• _Study text_
[Codegen][GPU] Add iree_gpu.multi_mma op to PartitionableLoopsInterface (#18653)

This PR registers the iree_gpu.multi_mma op with the
`OuterParallelAsPartitionableLoops` interface implementation for
`PartitionableLoopsInterface`. This enables workgroup tiling and
distribution for GPU data tiling codegen, since the
TileAndDistributeToWorkgroupsPass uses the interface.

[Saved entries]
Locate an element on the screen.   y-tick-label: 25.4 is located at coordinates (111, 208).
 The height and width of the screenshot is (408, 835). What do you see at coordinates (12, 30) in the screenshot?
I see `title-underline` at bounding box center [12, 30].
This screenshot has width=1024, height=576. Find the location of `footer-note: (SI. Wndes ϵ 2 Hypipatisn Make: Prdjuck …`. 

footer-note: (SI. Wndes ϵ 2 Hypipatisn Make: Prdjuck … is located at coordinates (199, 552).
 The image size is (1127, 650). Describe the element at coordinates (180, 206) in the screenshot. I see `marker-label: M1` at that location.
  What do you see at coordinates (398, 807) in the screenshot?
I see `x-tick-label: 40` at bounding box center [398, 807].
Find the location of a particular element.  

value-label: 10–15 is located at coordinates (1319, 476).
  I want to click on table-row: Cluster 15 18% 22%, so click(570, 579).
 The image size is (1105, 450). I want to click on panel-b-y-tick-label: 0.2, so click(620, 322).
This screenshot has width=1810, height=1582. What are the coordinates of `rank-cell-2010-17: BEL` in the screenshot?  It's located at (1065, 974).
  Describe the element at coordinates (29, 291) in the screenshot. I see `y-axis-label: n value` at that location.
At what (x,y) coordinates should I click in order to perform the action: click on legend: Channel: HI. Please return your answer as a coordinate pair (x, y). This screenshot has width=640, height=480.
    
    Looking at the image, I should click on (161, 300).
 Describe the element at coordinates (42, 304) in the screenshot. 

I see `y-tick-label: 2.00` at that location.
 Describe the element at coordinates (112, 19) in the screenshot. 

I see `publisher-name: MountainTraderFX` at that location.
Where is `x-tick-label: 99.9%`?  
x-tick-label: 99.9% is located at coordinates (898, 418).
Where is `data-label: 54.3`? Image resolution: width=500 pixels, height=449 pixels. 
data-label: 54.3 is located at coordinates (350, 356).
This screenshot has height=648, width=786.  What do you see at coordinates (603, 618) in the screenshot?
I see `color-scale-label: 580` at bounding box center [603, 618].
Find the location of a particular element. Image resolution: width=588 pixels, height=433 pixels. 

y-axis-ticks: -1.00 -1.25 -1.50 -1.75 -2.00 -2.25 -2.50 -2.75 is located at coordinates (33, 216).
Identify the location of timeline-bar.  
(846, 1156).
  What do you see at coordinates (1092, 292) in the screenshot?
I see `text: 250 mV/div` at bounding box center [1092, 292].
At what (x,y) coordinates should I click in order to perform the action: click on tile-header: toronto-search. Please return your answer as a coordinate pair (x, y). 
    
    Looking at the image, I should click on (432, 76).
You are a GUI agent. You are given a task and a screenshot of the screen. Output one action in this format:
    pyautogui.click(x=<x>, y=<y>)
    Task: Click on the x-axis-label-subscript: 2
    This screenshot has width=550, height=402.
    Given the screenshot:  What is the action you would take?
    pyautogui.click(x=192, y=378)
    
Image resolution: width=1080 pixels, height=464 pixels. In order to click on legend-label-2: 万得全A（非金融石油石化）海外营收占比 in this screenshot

• _Work request A_
Please say whether each statement agrees with the commit message, answering yes or no and quoting the deciding words exactly: (i) the change registers the iree_gpu.multi_mma op with the `OuterParallelAsPartitionableLoops` interface implementation; (ii) the change enables workgroup tiling for CPU data tiling codegen; (iii) TileAndDistributeToWorkgroupsPass uses the interface.
• _Work request B_
Swap "enables" for "allows" and write out the commit message between "This PR registers" and "uses the interface.", inclusive.
The saved entries above are material kept apart from the commit message.

• _Response A_
(i) Yes: "registers the iree_gpu.multi_mma op with the `OuterParallelAsPartitionableLoops` interface implementation"
(ii) No: "distribution for GPU data tiling codegen"
(iii) Yes: "since the TileAndDistributeToWorkgroupsPass uses the interface"

• _Response B_
This PR registers the iree_gpu.multi_mma op with the
`OuterParallelAsPartitionableLoops` interface implementation for
`PartitionableLoopsInterface`. This allows workgroup tiling and
distribution for GPU data tiling codegen, since the
TileAndDistributeToWorkgroupsPass uses the interface.